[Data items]
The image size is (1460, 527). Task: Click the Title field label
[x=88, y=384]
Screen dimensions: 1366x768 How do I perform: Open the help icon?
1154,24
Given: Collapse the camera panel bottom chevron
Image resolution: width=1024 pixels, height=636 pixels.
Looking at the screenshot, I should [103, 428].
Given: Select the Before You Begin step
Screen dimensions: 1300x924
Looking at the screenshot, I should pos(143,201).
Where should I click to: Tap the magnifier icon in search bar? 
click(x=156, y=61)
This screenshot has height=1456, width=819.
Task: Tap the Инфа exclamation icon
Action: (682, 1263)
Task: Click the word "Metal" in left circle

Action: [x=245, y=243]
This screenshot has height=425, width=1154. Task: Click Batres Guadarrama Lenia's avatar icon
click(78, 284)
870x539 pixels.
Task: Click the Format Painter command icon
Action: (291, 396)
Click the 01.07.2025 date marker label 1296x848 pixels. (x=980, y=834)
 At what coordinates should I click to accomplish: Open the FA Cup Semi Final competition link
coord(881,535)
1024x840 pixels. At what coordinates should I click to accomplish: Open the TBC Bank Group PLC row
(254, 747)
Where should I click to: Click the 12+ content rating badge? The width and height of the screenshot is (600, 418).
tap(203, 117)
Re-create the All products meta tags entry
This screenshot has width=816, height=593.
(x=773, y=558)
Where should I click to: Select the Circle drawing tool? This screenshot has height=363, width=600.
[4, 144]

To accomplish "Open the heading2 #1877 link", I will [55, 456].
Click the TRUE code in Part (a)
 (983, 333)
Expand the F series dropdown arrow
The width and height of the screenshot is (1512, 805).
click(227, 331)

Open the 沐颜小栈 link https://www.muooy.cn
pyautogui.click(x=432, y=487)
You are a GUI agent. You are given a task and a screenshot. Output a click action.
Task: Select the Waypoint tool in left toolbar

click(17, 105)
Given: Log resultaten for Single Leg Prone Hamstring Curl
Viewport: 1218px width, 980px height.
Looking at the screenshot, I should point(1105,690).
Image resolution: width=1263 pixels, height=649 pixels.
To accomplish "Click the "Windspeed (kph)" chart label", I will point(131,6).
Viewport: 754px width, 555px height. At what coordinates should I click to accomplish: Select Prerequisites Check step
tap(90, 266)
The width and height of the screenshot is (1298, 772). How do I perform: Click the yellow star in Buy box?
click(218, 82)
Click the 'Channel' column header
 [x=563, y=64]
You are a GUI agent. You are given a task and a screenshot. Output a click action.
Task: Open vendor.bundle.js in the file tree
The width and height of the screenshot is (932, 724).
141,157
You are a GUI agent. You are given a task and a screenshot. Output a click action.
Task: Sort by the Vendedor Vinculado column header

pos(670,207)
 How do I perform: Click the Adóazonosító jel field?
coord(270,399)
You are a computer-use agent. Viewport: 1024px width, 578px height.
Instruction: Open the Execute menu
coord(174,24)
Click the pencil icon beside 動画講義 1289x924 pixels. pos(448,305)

■ **Your objective**
Search the records above for "will" and copy every line that has it.

■ **Output below**
To accomplish "Open the heading2 #1877 link", I will [55, 456].
To accomplish "Click the "Windspeed (kph)" chart label", I will point(131,6).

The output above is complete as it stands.